Report reingestion errors in aggregate #4074

stacimc · 2024-04-08T23:51:18Z

Fixes

Description

When there is a problem with a provider script in a reingestion workflow, it's fairly common for the error to occur for many different reingestion dates and flood the Slack alerts channel with a message for each error. This PR prevents this by:

disabling the slack on_failure_callback for the pull_data task of reingestion workflows only
adding a report_aggregate_reingestion_errors task to the end of reingestion workflows that checks to see if there were any failed pull_data tasks, and if so sends a message to the Slack alerts channel with a list of links to the log files for failed tasks.

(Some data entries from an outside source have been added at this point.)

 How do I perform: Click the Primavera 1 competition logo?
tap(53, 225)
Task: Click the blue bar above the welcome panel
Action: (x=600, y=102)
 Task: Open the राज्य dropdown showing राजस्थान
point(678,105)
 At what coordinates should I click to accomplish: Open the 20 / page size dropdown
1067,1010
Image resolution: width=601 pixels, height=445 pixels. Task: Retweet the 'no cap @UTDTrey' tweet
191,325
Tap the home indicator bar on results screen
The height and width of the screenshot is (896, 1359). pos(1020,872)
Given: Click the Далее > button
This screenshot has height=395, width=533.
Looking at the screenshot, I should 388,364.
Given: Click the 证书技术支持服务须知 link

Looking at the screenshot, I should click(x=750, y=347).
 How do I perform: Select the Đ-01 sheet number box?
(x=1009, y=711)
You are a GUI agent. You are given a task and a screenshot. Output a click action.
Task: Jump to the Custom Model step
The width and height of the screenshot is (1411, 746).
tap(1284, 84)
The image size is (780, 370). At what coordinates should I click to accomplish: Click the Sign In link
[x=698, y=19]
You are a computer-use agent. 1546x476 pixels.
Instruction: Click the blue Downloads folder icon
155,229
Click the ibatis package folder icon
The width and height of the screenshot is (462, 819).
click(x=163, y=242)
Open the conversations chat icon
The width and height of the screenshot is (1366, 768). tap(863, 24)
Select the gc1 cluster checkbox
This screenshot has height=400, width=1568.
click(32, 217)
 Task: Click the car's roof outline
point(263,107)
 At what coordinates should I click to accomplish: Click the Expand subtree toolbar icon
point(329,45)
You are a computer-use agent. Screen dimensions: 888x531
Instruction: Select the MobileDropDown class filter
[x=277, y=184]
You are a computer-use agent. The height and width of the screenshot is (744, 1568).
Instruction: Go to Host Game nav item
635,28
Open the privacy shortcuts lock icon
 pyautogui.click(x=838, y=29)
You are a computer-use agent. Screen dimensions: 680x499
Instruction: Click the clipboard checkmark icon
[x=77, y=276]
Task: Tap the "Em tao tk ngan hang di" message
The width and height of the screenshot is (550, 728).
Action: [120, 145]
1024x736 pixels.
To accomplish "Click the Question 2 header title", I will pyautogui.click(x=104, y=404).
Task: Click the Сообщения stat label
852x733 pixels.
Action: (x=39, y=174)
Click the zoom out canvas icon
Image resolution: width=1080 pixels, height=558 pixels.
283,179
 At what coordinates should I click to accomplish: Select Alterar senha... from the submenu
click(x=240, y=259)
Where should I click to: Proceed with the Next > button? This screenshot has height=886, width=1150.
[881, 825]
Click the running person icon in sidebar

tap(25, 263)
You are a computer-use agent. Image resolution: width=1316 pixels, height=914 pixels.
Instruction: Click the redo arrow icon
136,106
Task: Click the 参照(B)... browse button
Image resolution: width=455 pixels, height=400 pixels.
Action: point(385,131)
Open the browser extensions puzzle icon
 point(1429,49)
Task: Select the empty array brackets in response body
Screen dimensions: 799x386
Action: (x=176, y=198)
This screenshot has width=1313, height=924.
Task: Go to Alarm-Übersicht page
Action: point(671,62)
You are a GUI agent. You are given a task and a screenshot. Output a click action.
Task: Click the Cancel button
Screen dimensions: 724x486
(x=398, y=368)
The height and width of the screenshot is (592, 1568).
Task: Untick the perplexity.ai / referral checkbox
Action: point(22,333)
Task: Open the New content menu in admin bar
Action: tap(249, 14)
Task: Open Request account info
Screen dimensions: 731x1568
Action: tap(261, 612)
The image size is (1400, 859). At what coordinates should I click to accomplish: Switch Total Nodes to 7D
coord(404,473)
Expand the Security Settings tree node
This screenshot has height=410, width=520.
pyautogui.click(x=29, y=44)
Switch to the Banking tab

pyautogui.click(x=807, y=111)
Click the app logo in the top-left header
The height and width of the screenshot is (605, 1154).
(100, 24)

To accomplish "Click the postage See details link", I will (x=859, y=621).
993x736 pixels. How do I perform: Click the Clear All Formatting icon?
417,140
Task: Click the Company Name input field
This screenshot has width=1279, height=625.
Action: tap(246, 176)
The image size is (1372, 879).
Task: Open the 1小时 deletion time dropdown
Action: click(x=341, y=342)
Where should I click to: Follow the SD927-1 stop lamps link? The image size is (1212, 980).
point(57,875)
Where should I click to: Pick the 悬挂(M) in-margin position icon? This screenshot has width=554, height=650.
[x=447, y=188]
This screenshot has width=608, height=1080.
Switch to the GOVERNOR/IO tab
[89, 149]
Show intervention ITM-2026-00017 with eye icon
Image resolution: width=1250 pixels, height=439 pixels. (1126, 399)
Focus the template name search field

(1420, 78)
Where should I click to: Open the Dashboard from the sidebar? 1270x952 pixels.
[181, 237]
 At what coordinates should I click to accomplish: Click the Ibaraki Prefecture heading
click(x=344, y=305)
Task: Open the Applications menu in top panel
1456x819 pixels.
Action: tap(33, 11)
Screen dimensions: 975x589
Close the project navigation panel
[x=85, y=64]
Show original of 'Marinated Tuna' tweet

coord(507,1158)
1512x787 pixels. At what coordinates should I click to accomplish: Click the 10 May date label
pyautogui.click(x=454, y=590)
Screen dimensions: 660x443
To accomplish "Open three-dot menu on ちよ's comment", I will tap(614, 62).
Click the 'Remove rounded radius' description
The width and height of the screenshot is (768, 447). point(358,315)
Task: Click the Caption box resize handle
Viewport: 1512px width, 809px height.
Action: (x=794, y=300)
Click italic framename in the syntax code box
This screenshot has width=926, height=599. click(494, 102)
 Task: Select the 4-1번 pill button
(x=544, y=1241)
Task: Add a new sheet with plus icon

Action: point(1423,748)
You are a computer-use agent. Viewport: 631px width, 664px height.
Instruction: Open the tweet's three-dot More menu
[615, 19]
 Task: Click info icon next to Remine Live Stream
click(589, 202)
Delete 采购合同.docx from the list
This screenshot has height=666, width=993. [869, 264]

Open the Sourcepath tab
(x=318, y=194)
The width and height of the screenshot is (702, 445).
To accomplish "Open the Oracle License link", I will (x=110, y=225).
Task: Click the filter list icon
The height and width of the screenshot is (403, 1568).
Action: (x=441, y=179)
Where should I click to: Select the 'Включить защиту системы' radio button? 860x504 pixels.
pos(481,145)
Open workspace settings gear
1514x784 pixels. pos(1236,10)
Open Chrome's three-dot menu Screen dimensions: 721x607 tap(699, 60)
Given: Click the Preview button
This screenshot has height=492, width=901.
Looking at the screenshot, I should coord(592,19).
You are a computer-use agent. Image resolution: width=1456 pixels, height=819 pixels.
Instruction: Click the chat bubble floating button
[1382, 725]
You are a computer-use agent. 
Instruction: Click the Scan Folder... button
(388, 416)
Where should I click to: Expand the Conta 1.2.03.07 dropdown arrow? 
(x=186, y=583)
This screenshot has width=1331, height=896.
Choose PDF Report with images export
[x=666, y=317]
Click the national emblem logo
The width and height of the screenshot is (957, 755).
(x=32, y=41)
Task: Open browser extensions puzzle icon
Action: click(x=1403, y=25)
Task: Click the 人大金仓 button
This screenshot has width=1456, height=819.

This is a simpler approach than what was originally proposed in the issue, and does not require modifying the ProviderDataIngester. Most of the changes in this PR are just updating the variable name conf -> provider_conf everywhere in the DAG factory, to distinguish the ProviderWorkflow conf object from Airflow's built-in DAG conf (which was necessary in order to pass dag conf through taskflow).

Testing Instructions

Easiest way to test involves some quick modifications to a reingestion workflow. I modified Phylopic by first reducing the number of reingestion days so it wouldn't take so long. In https://github.com/WordPress/openverse/blob/d57b1d4526975dbdaf9e86aa3ba44b27174b6b96/catalog/dags/providers/provider_reingestion_workflows.py:

    ProviderReingestionWorkflow(
        # 64 total reingestion days
        ingester_class=PhylopicDataIngester,
        max_active_tasks=2,
        pull_timeout=timedelta(hours=12),
-        daily_list_length=6,
+        daily_list_length=2,
-        one_month_list_length=9,
-        three_month_list_length=18,
-        six_month_list_length=30,
    ),

Then I ran the phylopic_reingestion_workflow, which now has only 3 reingestion dates. At each pull_data, I manually marked the task as Success as soon as it started running, then verified that the new report_aggregate_reingestion_errors task was skipped.

Then I modified the Phylopic script to raise an error:

    def get_batch_data(self, response_json):
+        raise ValueError("Oops!")
-        return response_json.get("_embedded", {}).get("items", [])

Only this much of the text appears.